Regimen Related Mortality (RRM) and Transplant Related Mortality (TRM): RRM values ranging from 0% to 2.5% have been reported. TRM values ranged from 0% to 30% confirming the safety of the conditioning treatment including thiotepa for allogeneic HPCT in paediatric patients with haematological diseases

Pharmacokinetic properties

Absorption

Thiotepa is unreliably absorbed from the gastrointestinal tract: acid instability prevents thiotepa from being administered orally.

Distribution

Thiotepa is a highly lipophilic compound. After intravenous administration, plasma concentrations of the active substance fit a two compartment model with a rapid distribution phase.
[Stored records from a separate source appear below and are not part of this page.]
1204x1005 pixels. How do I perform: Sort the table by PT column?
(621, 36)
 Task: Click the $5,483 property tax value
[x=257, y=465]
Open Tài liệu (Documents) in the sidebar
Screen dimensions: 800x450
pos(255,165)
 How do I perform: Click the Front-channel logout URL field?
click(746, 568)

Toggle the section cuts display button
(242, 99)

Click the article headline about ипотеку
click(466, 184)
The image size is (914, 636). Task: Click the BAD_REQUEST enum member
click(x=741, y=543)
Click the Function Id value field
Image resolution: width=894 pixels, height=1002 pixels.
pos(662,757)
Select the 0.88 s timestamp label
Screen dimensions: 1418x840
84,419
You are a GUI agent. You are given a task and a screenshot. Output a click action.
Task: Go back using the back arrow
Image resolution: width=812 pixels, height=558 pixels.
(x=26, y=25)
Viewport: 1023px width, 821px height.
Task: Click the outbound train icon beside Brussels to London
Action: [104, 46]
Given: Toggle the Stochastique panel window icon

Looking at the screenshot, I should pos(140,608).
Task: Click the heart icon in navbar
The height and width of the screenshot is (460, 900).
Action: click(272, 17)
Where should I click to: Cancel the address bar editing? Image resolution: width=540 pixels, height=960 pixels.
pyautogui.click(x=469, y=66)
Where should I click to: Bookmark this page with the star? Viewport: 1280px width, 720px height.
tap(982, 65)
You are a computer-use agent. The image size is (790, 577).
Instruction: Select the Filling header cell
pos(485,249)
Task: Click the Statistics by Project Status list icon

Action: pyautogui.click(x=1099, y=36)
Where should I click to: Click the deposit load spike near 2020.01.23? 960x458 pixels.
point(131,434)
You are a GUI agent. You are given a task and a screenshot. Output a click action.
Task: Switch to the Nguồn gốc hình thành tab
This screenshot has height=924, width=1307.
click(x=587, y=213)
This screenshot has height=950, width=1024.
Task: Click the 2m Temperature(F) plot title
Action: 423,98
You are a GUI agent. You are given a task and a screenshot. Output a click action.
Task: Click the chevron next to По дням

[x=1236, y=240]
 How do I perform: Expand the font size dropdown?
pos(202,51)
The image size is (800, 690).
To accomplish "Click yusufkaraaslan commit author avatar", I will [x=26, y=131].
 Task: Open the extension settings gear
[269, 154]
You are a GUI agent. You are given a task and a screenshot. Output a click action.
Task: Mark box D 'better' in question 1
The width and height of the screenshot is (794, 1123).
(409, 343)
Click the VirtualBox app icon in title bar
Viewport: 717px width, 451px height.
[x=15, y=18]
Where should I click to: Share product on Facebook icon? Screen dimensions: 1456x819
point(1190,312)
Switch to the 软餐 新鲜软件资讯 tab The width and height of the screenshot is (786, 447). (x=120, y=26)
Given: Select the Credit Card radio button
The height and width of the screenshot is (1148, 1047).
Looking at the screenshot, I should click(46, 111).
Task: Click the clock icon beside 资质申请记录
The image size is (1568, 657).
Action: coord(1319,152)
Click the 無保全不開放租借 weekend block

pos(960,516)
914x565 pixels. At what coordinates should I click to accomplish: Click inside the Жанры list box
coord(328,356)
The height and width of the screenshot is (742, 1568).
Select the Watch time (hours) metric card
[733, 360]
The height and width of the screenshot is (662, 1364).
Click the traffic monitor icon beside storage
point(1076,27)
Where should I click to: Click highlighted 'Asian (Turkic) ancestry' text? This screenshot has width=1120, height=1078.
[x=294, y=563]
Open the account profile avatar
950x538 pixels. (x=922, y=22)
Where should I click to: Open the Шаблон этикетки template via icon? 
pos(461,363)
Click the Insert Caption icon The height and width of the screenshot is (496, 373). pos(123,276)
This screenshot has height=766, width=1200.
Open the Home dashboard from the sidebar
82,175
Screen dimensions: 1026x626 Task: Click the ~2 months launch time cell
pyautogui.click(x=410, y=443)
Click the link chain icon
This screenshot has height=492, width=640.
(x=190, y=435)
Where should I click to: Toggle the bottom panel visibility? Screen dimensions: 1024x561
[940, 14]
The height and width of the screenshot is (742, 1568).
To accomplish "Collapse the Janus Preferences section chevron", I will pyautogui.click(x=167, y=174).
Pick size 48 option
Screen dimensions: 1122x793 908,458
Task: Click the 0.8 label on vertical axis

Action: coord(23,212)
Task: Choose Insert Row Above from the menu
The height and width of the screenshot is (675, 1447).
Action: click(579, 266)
The volume of distribution of thiotepa is large and it has been reported as ranging from 40.8 l/m² to 75 l/m², indicating distribution to total body water. The apparent volume of distribution of thiotepa appears independent of the administered dose. The fraction unbound to proteins in plasma is 70-90%; insignificant binding of thiotepa to gamma globulin and minimal albumin binding (10-30%) has been reported.

After intravenous administration, CSF medicinal product exposure is nearly equivalent to that achieved in plasma; the mean ratio of AUC in CSF to plasma for thiotepa is 0.93. CSF and plasma concentrations of TEPA, the first reported active metabolite of thiotepa, exceed the concentrations of the parent compound.

Biotransformation

Thiotepa undergoes rapid and extensive hepatic metabolism and metabolites could be detected in urine within 1 hour after infusion. The metabolites are active alkylating agents but the role they play in the antitumor activity of thiotepa remains to be elucidated. Thiotepa undergoes oxidative desulphuration via the cytochrome P450 CYP2B and CYP3A isoenzyme families to the major and active metabolite TEPA (triethylenephosphoramide). The total excreted amount of thiotepa and its identified metabolites accounts for 54-100% of the total alkylating activity, indicating the presence of other alkylating metabolites. During conversion of GSH conjugates to N-acetylcysteine conjugates, GSH, cysteinylglycine, and cysteine conjugates are formed. These metabolites are not found in urine, and, if formed, are probably excreted in bile or as intermediate metabolites rapidly converted into thiotepa-mercapturate.

Elimination

The total clearance of thiotepa ranged from 11.4 to 23.2 l/h/m². The elimination half-life varied from 1.5 to 4.1 hours. The identified metabolites TEPA, monochlorotepa and thiotepa-mercapturate are all excreted in the urine. Urinary excretion of thiotepa and TEPA is nearly complete after 6 and 8 hours respectively. The mean urinary recovery of thiotepa and its metabolites is 0.5% for the unchanged medicinal product and monochlorotepa, and 11% for TEPA and thiotepa-mercapturate.

Linearity/non-linearity

There is no clear evidence of saturation of metabolic clearance mechanisms at high doses of thiotepa.

Special populations

Paediatric population

The pharmacokinetics of high dose thiotepa in children between 2 and 12 years of age do not appear to vary from those reported in children receiving 75 mg/m² or adults receiving similar doses.

Renal impairment

The effects of renal impairment on thiotepa elimination have not been assessed.

Hepatic impairment

The effects of hepatic impairment on thiotepa metabolism and elimination have not been assessed.

Preclinical safety data

No conventional acute and repeat dose toxicity studies were performed.

Thiotepa was shown to be genotoxic in vitro and in vivo, and carcinogenic in mice and rats.

Thiotepa was shown to impair fertility and interfere with spermatogenesis in male mice, and to impair ovarian function in female mice. It was teratogenic in mice and in rats, and foeto-lethal in rabbits. These effects were seen at doses lower than those used in humans.